Sabah Gazetesi'nden İlker Gezici'nin röportajı...
■ Geçen bayramın diğerlerinden ne farkı oldu sizin açınızdan?
Bayram deyince aklıma aile ile birlikte olmak geldiğinden, bu dönemde salgın nedeniyle geniş aile bir araya gelememenin burukluğunu yaşadım tabii ki.
■ Belki de en büyük fark Narin bebek... Onunla ilk bayramınız mıydı?
Hayır, geçen sene Kurban Bayramı'nda Narin yeni doğmuştu, birkaç günlüktü. Ancak tabii o zaman pek bir şey anlamamıştık. Çok minikti biz de sudan çıkmış balık gibiydik. Bu arada belki değil kesinlikle hayatımızdaki en büyük fark Narin'in varlığı.
RÜYA GİBİ GÜNLER
■ Nasıl geçiyor peki Narin'le günler?
Rüya gibi. Bizde hayat sabah 6'da kızımızın güler yüzüyle başlıyor. Salgını avantaja çevirdik, dışarıya çıkmadığımız bu günlerde saniye saniye Narin'in her anına şahit olabiliyoruz.
■ Nasıl bir bebek Narin?
Sakin bir bebek diyebiliriz. Ancak hareketli, pek durası yok, bir an önce koşmak, her şeyi öğrenip tecrübe etmek ister gibi bir hali var. Çok meraklı bir kız. Her lafın içinde. Yeni mekanı, yeni insanı, yeni objeyi, gördüğü her yeni şeyi inceliyor. Hınzır bir gülüşü var...
■ Ali Bey baba-kız ilişkiniz nasıl?
Nazlı Sunal: Bu sorunun cevabını ben vereyim. Bence harikalar. Anne olarak bana çok destek olduğu için baba-kız çok farklı bir ilişkileri oldu. Bazen ben işlerle ilgilenirken ikisi oyun oynayıp kitap okuyorlar. Aslında Ali, Narin doğduğu günden beri olayın tam ortasında. O yüzden de yemeğinden tutun banyosuna kadar her şeyine çok hakim. Onların ilişkisini izlemek çok keyifli oluyor.
■ Kız babaları şanslı olur derler. Siz kız babası olarak kendinizi şanslı hissediyor musunuz yoksa erkek çocuk özlemi çekenlerden misiniz?
Ben olaya kız, erkek diye bakmıyorum. Ben kendimi Narin'in babası olarak çok şanslı hissediyorum. İyi ki Narin bizi seçmiş.

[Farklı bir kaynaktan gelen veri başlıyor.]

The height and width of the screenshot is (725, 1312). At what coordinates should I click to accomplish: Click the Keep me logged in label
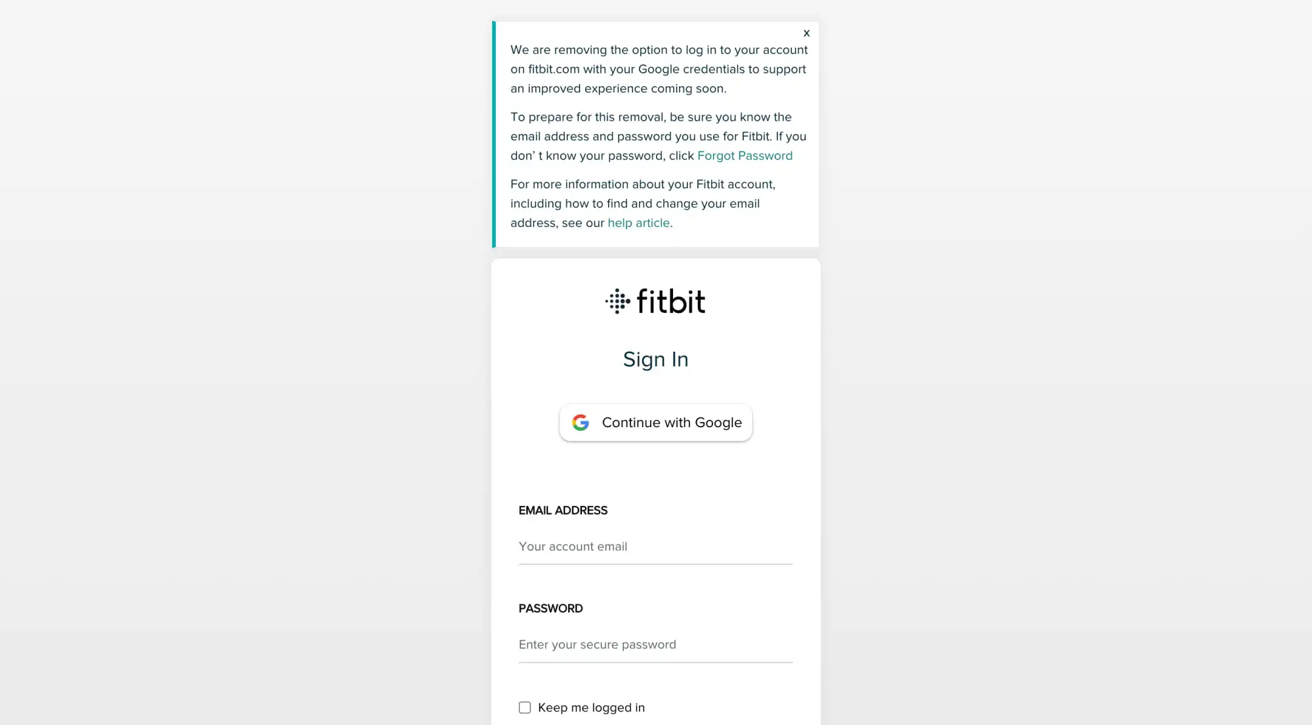[591, 708]
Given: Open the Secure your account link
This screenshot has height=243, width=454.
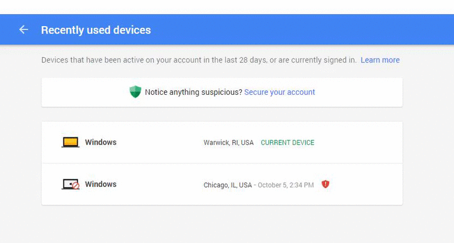Looking at the screenshot, I should [x=279, y=92].
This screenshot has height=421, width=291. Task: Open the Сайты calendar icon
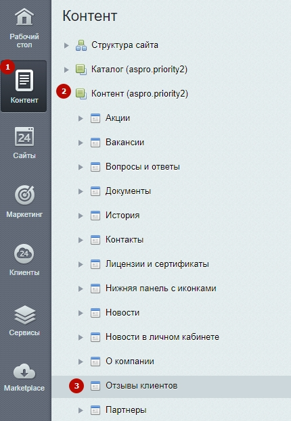tap(24, 137)
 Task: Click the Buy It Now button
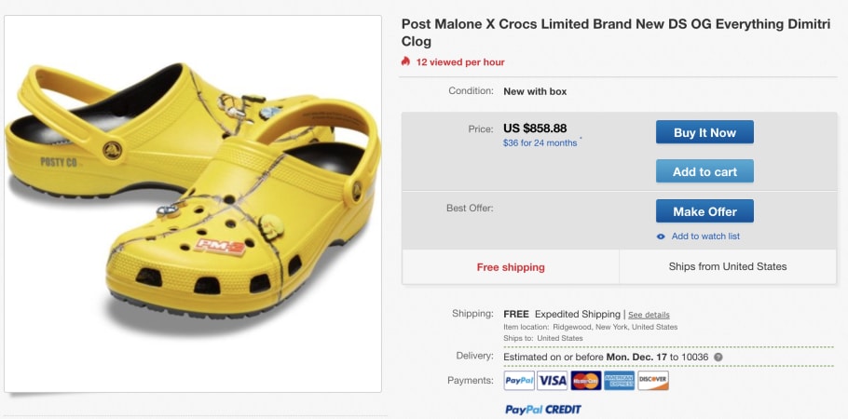point(704,132)
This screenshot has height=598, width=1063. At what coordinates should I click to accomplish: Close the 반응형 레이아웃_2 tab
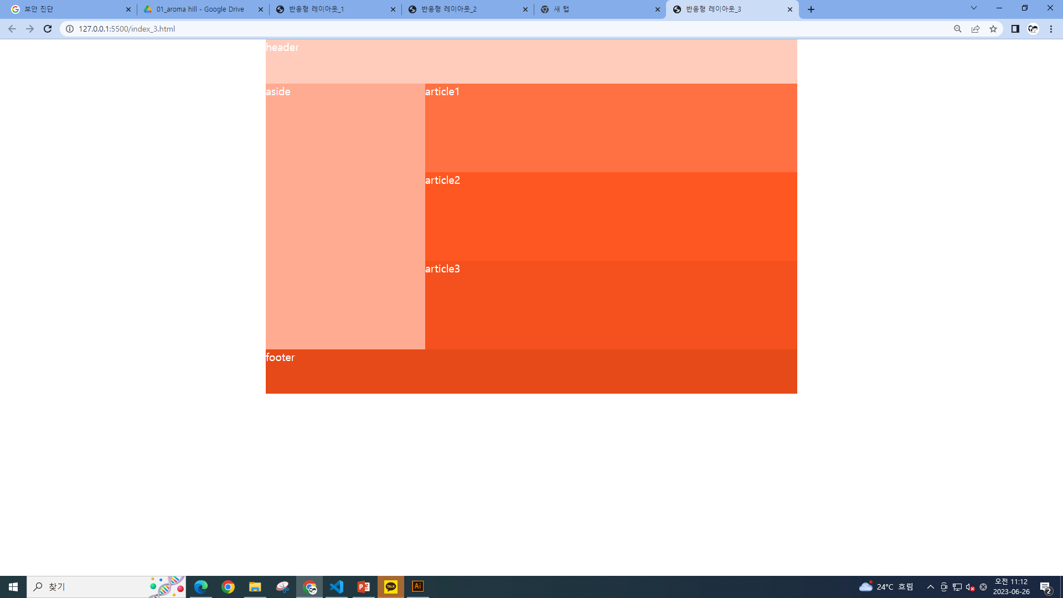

■ İçinde bulunduğumuz korona günlerini nasıl yaşıyorsunuz? Neler yapıyorsunuz?
Bol bol Narin'le vakit geçiriyoruz. Onun programına göre birlikte kitap okuyoruz, aktiviteler yapıyoruz. Hiçbir anını kaçırmıyor olmak bizim için büyük şans.
■ Normalleşme süreciyle birlikte ne yapmayı düşünüyorsunuz? Özlemini çektiğiniz neler var?
Ailemizle kavuşmak. Alışık olmadığımız bir durum, ilk iş ailelerimizle bir araya gelip hasret gidermek istiyoruz. Sonrasında da arkadaşlarımızla vakit geçirmeyi çok özledik.
■ Henüz çok erken belki ama kardeşi olmasını istiyor musunuz Narin'in?
İkimiz de kalabalık aile seviyoruz. Bu yüzden Narin'in kardeşi olmasını tabii ki istiyoruz.
■ Anne-baba olmak sizi nasıl biri yaptı?
N.S: Bizi tamamladığını düşünüyorum. Aslında Narin'le birlikte ben de büyüyorum.
A.S: Herkes gibi hayatta birçok hırsım varken simdi Narin'in bir gülümsemesiyle dünya benim oluyor.
■ Anne baba olduktan sonra ilişkiniz nasıl bir boyuta taşındı?
N.S: Bence ilişkimiz iyi yönde başka bir boyuta evrildi. Tam bir ekip olduk gibi. Artık yeni bir suç ortağımız var. Ama bunun yanı sıra karı-koca olarak her zaman birbirimize vakit ayırmaya özen gösteriyoruz.
'BAŞARILIYIM DEMEME DAHA ÇOK VAR'
■ Ali Bey, 'Babam da torununu görseydi' diye içinizden geçirip biraz da olsa kederleniyor musunuz?
Aslında keşke kelimesinden nefret ediyorum. İyisiyle kötüsüyle yaşadığımız her şey bizim hayatımızın bir parçası, çok fazla keşkeyi düşünmemek lazım. Düşünürsen onlarcası çıkar.
■ Genetik olarak komik olma durumu var. Sizden sürekli komik olmanız isteniyor sanki. Bu bir baskı yaratıyor mu?
Başlarda çok zorlandım. Sonra kendime bir yol bulup yaptığım işte kendimi kabul ettirdiğimi düşünüyorum.
■ Bu açıdan kariyerinizde kendinizi başarılı buluyor musunuz?
Yaptığımız işin ya da belki her işin sırrı 'Ben oldum' dememek. Birçok hayalim var zaten hayal gücüyle doğru orantıda çalışan bir meslek. Daha başarılıyım dememe çok yol var diye düşünüyorum.
■ Kariyer olarak nasıl bir gelecek öngörüyorsunuz?
Salgın yüzünden rafa kalkan projelerim oldu. Onların ve daha nicelerinin umutla bir gün gerçekleşeceğini düşünüyorum.
■ Yuvanızda kimin sözü geçiyor?
N.S: Benim galiba...
A.S: Galiba mı? Net.
N.S: Ama Ali'ye hep danışırım.
A.S: Bana göre yuvayı kadın çekip çevirdiği ve düzeni o kurduğu için onun sözünün geçeceğini düşünüyorum.
■ Evliliğinizi ayakta tutan en önemli şey nedir sizce?
N.S: Aynı dili konuşabilmek, ayni şeylerden keyif almak bence evlilik için olmazsa olmaz. Ama aynı zamanda birbirimize alan da bırakıyoruz.